EDMOND — Brenda McDonald knows her students' parents expected better.
McDonald, principal of Ida Freeman Elementary in Edmond, said she was extremely dissatisfied when she saw the C grade her school earned in the statewide school evaluation released last week by the state Education Department.
The grade the school received was the lowest in the district; Ida Freeman was the only Edmond school that scored below a B.
Schools were evaluated on student performance, student growth and whole school performance.
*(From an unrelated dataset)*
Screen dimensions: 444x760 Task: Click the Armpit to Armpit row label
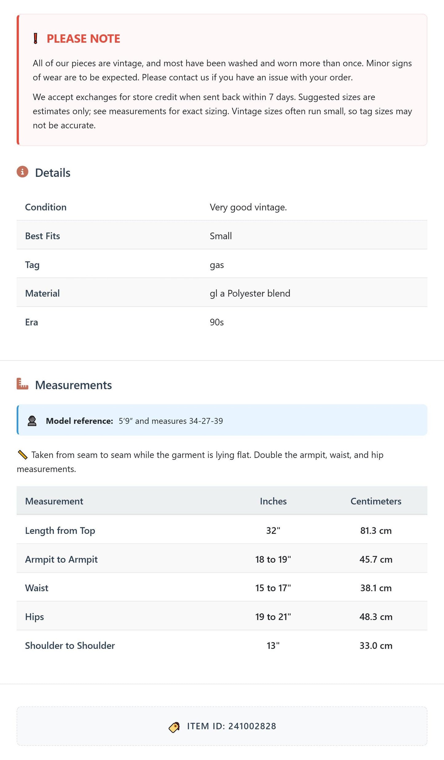[x=61, y=560]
In addition to the overall letter grade each school received, schools were assigned letter grades in five subject areas: reading, math, science, social studies and writing.
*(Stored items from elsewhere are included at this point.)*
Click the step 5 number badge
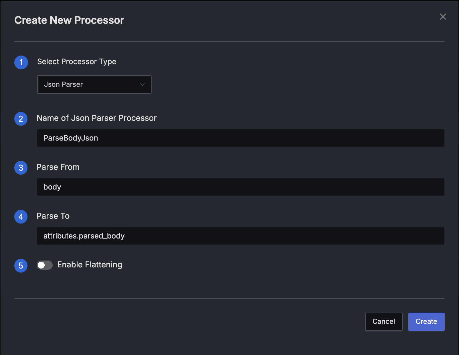This screenshot has height=355, width=459. tap(21, 266)
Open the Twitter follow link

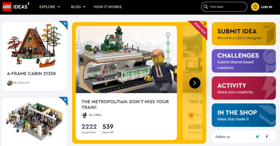pyautogui.click(x=257, y=137)
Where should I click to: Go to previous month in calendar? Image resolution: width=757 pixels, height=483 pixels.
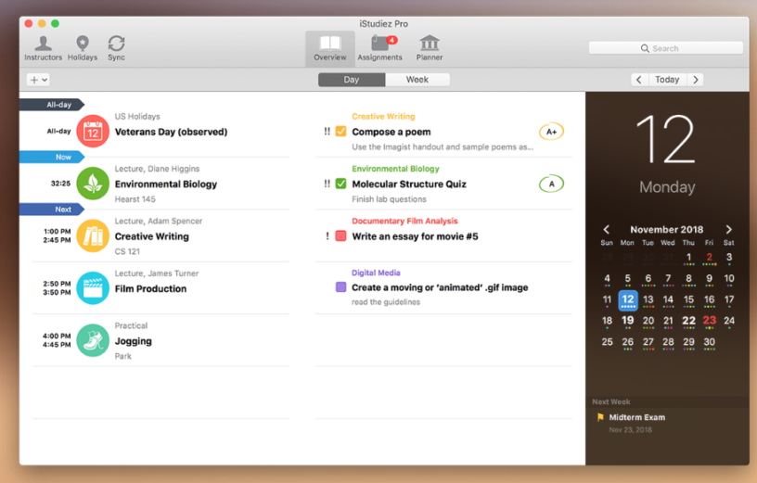click(607, 229)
Ida Freeman's core classes grades were as follows: writing: B, math: C, science: C, reading: C and social studies: F.
“I think we were all very disappointed,” McDonald said. “I have a great group of teachers, students and staff; this is not what we expected.”
Amanda Boulden, whose daughter is a fourth-grader at Ida Freeman, said she was surprised by the grade because she has always thought highly of the school and its teachers.
“We love Ida Freeman and we have friends that have kids in other schools and they always say how they like the sound of our school,” Boulden said. “I'm just kind of blown away it was so low.”
McDonald said she learned of her school's grade in August and immediately went to work trying to improve the areas that needed it most.
McDonald said the F is social studies was likely because of a circumstance last year when one of her three fifth-grade teachers' short term absence turned into a longer one, which resulted in a substitute teacher leading the class for an extended period.
This year, the school is trying to preach stability and has a science and social studies coordinator to work with teachers and students to help them catch up.
Edmond Superintendent David Goin said while it was disappointing to see the low grade from Ida Freeman, he's confident the grade will rise.
“We are just taking this as an opportunity to look into the situation and better serve the students and parents of our school,” he said. “Even if the grades had been great across the board, we would've looked into that to see how we could sustain that success.”
Goin said the issue with the substitute teacher is a rare circumstance, but now the district knows to carefully look at those situations.
“It just points out the significance that you can't afford a weak link,” Goin said. “The beauty of Edmond schools is that we have very few weak links but I think our best option is to look into our sub pool and find the very best people that will work with others at the school if we are ever in that situation again.”
McDonald said she isn't concerned with the pressure of keeping up appearances with the rest of the Edmond schools.
“We all just want the best education for our children,” she said. “There is no greater pressure or motivator than that.”